:: WORKING DATA

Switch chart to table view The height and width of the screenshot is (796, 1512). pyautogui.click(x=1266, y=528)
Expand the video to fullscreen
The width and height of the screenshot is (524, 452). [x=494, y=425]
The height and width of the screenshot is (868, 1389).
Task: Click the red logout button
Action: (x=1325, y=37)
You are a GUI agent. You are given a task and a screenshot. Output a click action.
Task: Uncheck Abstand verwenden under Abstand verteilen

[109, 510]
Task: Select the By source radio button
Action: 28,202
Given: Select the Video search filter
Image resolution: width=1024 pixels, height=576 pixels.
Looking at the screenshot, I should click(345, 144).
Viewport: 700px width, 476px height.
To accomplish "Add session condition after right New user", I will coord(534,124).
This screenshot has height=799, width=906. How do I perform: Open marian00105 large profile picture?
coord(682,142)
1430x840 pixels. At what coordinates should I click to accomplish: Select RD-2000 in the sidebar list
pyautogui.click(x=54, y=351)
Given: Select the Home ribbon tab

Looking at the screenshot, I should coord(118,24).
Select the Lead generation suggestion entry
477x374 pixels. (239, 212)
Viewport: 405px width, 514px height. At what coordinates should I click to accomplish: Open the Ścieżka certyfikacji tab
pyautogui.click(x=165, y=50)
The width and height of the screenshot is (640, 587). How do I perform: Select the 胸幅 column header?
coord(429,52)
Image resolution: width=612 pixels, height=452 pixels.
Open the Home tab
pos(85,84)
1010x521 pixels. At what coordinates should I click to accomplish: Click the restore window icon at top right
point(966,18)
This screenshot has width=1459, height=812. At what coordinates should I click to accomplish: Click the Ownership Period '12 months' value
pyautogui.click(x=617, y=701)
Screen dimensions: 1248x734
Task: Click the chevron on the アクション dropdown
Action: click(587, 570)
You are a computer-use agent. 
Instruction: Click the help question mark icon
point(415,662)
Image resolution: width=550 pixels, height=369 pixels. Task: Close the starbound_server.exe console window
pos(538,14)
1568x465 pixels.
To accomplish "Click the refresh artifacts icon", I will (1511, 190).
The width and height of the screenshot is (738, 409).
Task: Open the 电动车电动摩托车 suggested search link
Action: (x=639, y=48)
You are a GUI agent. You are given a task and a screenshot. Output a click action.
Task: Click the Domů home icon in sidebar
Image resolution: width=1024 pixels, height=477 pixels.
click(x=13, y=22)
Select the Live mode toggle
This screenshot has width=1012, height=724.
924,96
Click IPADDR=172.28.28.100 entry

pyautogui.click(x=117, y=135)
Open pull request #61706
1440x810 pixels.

::::

ACTION ITEM: Give back the records above exactly, limited to the lines between the one holding "Open the Home tab" and the one holding "1568x465 pixels.", inclusive.

YOUR RESPONSE:
Open the Home tab
pos(85,84)
1010x521 pixels. At what coordinates should I click to accomplish: Click the restore window icon at top right
point(966,18)
This screenshot has width=1459, height=812. At what coordinates should I click to accomplish: Click the Ownership Period '12 months' value
pyautogui.click(x=617, y=701)
Screen dimensions: 1248x734
Task: Click the chevron on the アクション dropdown
Action: click(587, 570)
You are a computer-use agent. 
Instruction: Click the help question mark icon
point(415,662)
Image resolution: width=550 pixels, height=369 pixels. Task: Close the starbound_server.exe console window
pos(538,14)
1568x465 pixels.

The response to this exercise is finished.